Then she thought of Miles. Warm, dependable, charmingly no-drama Miles, who’d invited her home to his family’s house for Thanksgiving. Who ordered pickles on his hamburgers at the mess hall now even though he didn’t like them—just so he could pick them off and give them to Luce. Who tilted his head up when he
laughed so that she could see the sparkle in his Dodgers-cap-shaded eyes.

“Things are good,” she finally said. “We’ve been hanging out a lot.”

“Ooh, bouncing around from one reform school boy to the next. Living the dream, aren’t you? But this one sounds serious, I can hear it in your voice. Are you going to do Thanksgiving together? Bring him home to face the wrath of Harry? Hah!”

“Um … yeah, probably,” Luce mumbled. She wasn’t totally sure whether she’d been talking about Daniel or Miles.

“My parents are insisting on some big family reunion in Detroit that weekend,” Callie said, “which I am boycotting. I wanted to come visit, but I figured you’d be locked up in reformville.” She paused, and Luce could picture her curled up on her bed in her dorm room at Dover. It seemed like a lifetime ago since Luce had been at school there herself. So very much had changed. “If you’ll be home, though,
and
bringing reform school boy, try and stop me.”

“Okay, but Callie—”

Luce was interrupted by a squeal. “So it’s settled? Imagine: In one week we’ll be curled up on your couch, catching up! I’ll make my famous kettle corn to help us through the boring slide shows your dad will show. And your crazy poodle will be going berserk. …”

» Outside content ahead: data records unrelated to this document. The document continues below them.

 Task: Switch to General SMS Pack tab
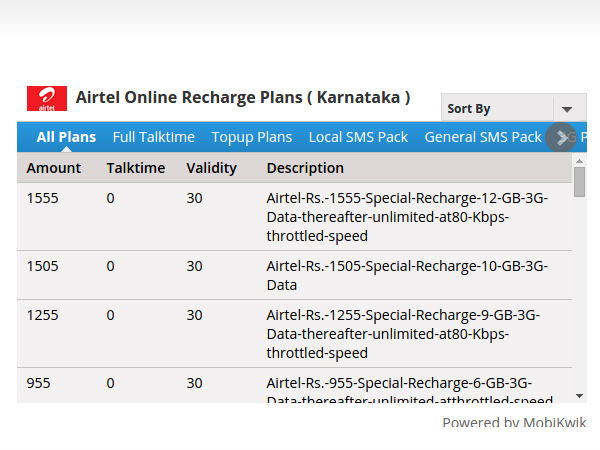point(482,137)
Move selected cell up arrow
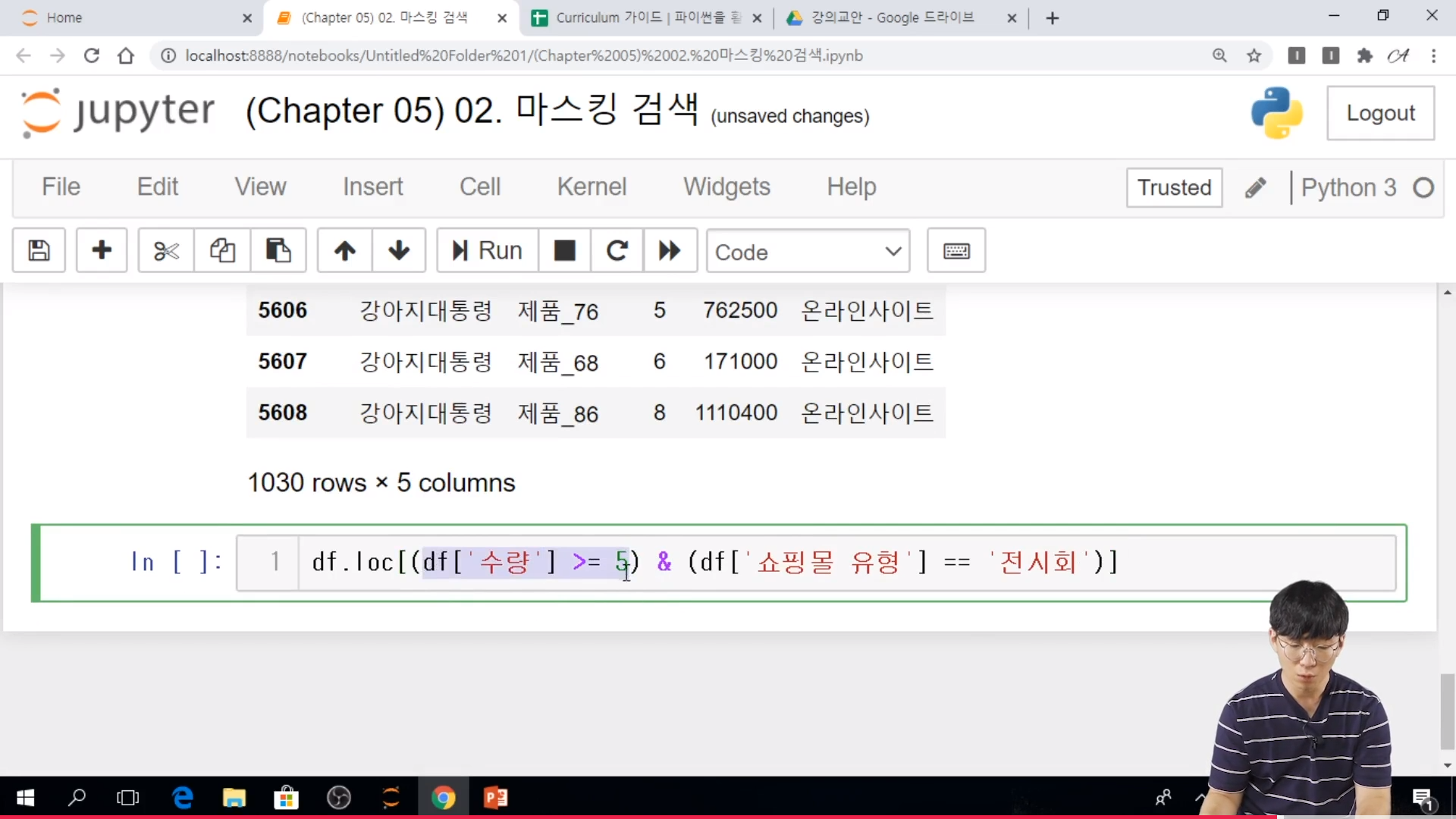Viewport: 1456px width, 819px height. click(344, 250)
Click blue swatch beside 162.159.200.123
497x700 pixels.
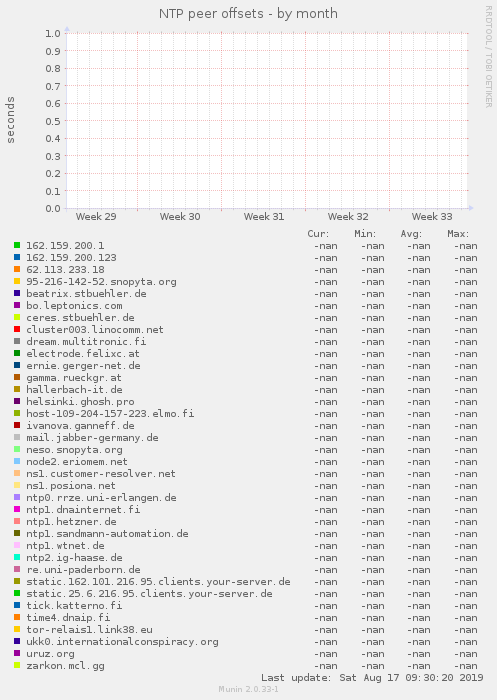click(x=17, y=257)
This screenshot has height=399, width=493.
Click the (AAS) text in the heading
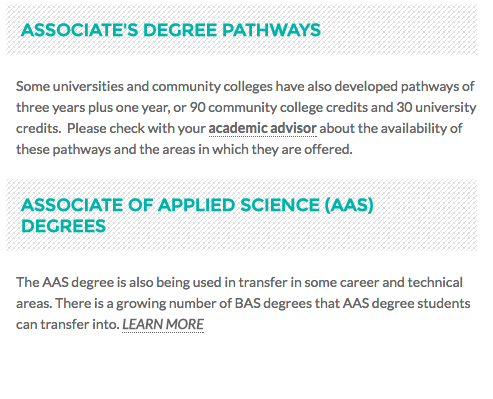(x=349, y=205)
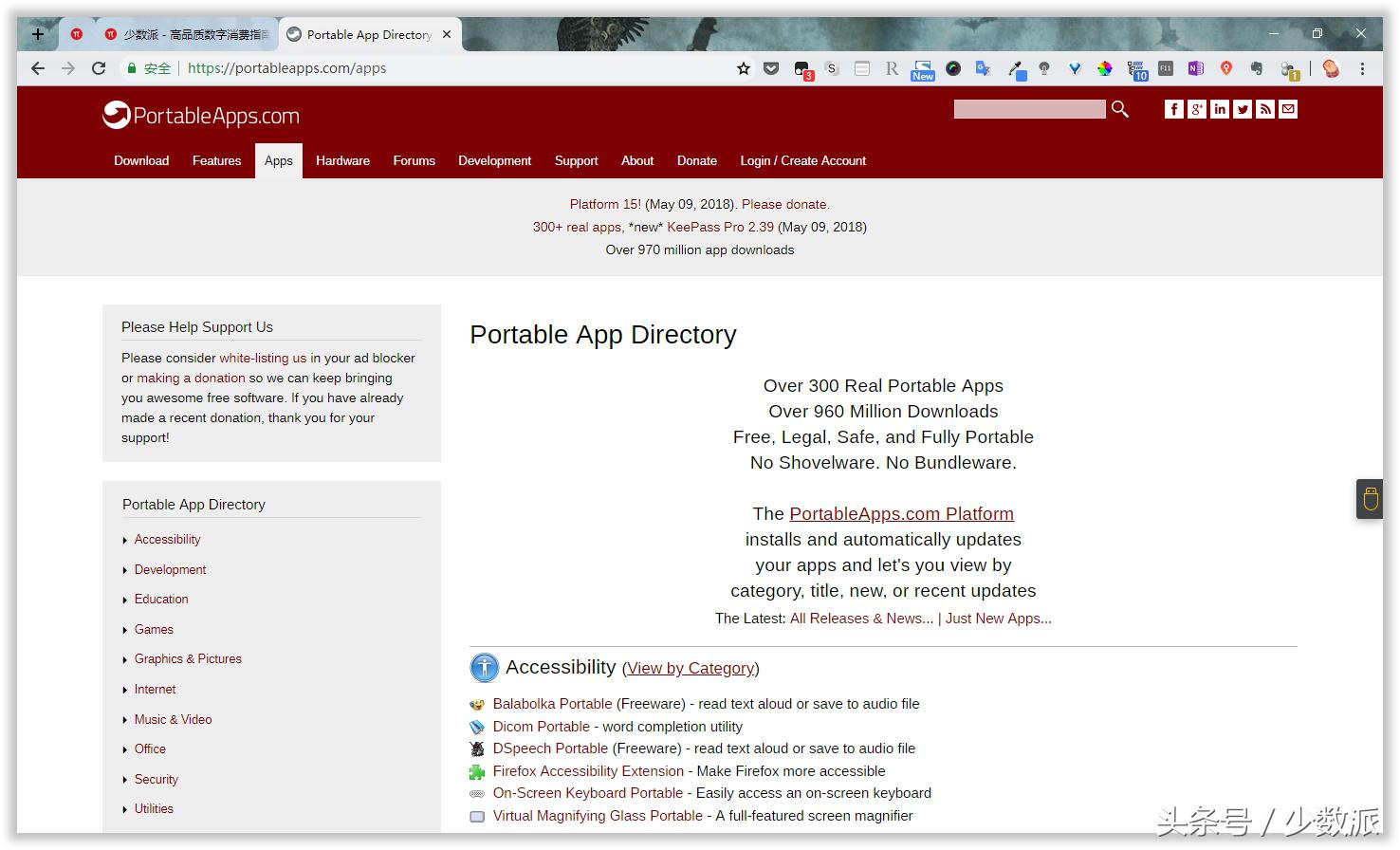Image resolution: width=1400 pixels, height=850 pixels.
Task: Open the Download nav menu item
Action: pyautogui.click(x=141, y=161)
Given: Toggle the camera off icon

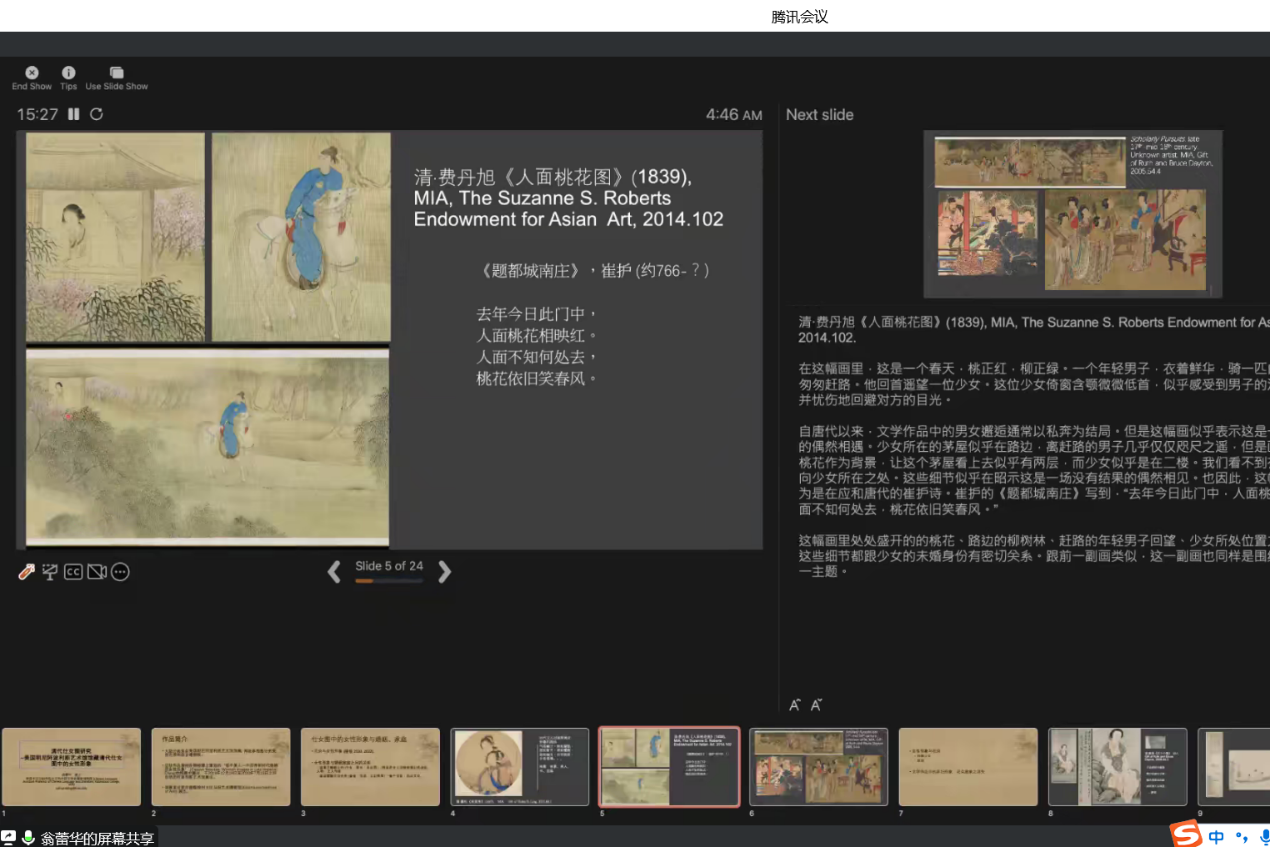Looking at the screenshot, I should 96,572.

Luce had never actually been to Callie’s brownstone
in Philadelphia, and Callie had never actually been to Luce’s house in Georgia. They’d both only seen pictures. A visit from Callie sounded so perfect, so exactly what Luce needed right now. It also sounded utterly impossible.

“I’ll look up flights right now.”

“Callie—”

“I’ll email you, okay?” Callie hung up before Luce could even respond.

This was not good. Luce flipped the phone shut. She shouldn’t have felt like Callie was intruding by inviting herself to Thanksgiving. She should have felt great that her friend still wanted to see her. But all she felt was helpless, homesick, and guilty for perpetuating this stupid cycle of lies.

Was it even possible to just be normal and happy anymore? What on earth—or beyond it—would it take for Luce to be as content with her life as someone like Miles seemed to be? Her mind kept circling around Daniel. And she had her answer: The only way she could be carefree again would be to have never met Daniel. To have never known true love.

Something rustled in the treetops. A frigid wind assailed her skin. She hadn’t been concentrating on an Announcer specifically, but she realized—just as Steven had told her—that her wish for answers must have summoned one.

No, not one.

She shivered, looking up into the tangle of branches. Hundreds of stealthy, murky, foul-smelling shadows.

They flowed together in the high redwood branches over her head. Like someone in the clouds had tipped over a giant pot of black ink that had spread across the sky and dripped down into the canopy of the trees, bleeding one branch into another until the forest was a solid wash of blackness. At first it was almost impossible to tell where one shadow stopped and the next one began, which shadow was real and which an Announcer.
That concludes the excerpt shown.